Category Archives: legal news

Former AG says Trump should challenge judge’s ‘fairness’

gon0-004

Donald J. Trump has gained an interesting ally in his dispute with a federal judge hearing a case involving a “university” that Trump founded some years ago.

The ally is former U.S. Attorney General Alberto Gonzales, who says the presumptive Republican presidential nominee is right to question whether U.S. District Judge Gonzalo Curiel can judge his case fairly and impartially.

I’ll give Gonzales his due in one regard: the Texan argues his point with clarity and nuance, which is something that Trump is incapable of doing.

At issue, according to Gonzales, is Curiel’s association with a group called La Raza of San Diego, which Trump says is affiliated with the National Council of La Raza, a group formed to advocate for Latino issues. The Washington Post, though, has reported that NCLR and the San Diego outfit are unaffiliated.

*Task to carry out*
Answer these from the legal news post:
(a) Which former official does the post name as siding with Trump, and what job did he once hold?
(b) What group is Judge Curiel associated with, according to Gonzales?
(c) What did The Washington Post report about that group and the National Council of La Raza?

*Data extract*
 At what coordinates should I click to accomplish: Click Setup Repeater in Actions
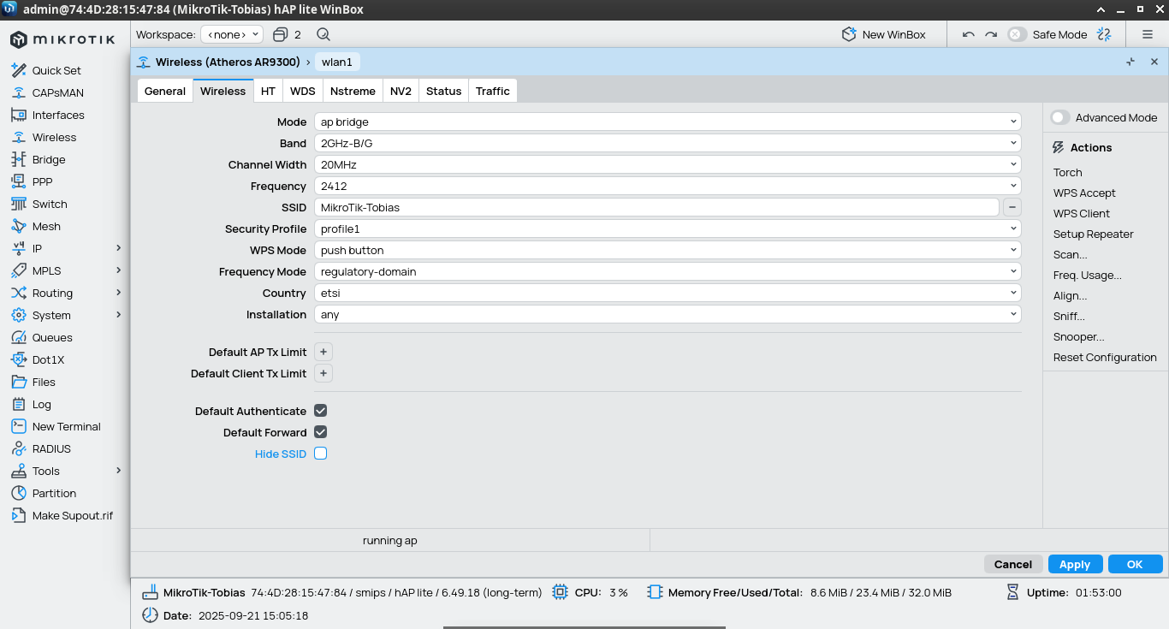coord(1093,234)
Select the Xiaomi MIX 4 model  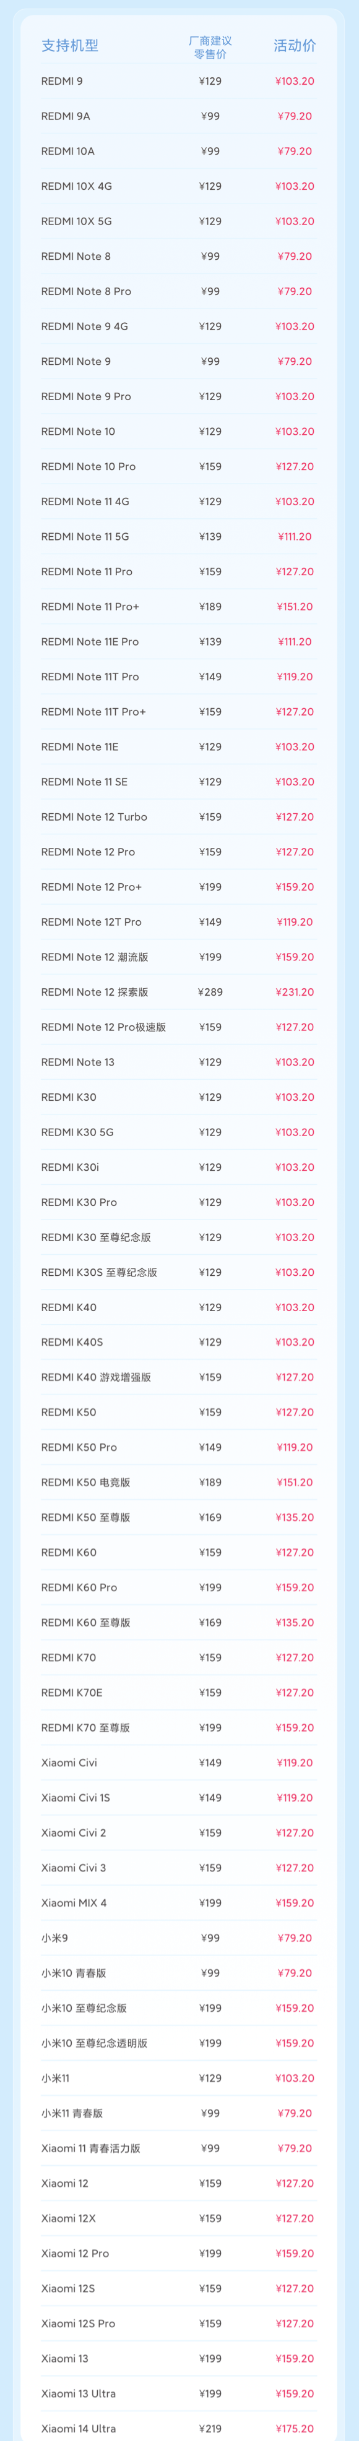click(x=74, y=1903)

*Output below*
(a) Alberto Gonzales, a former U.S. Attorney General.
(b) La Raza of San Diego.
(c) That the two groups are unaffiliated.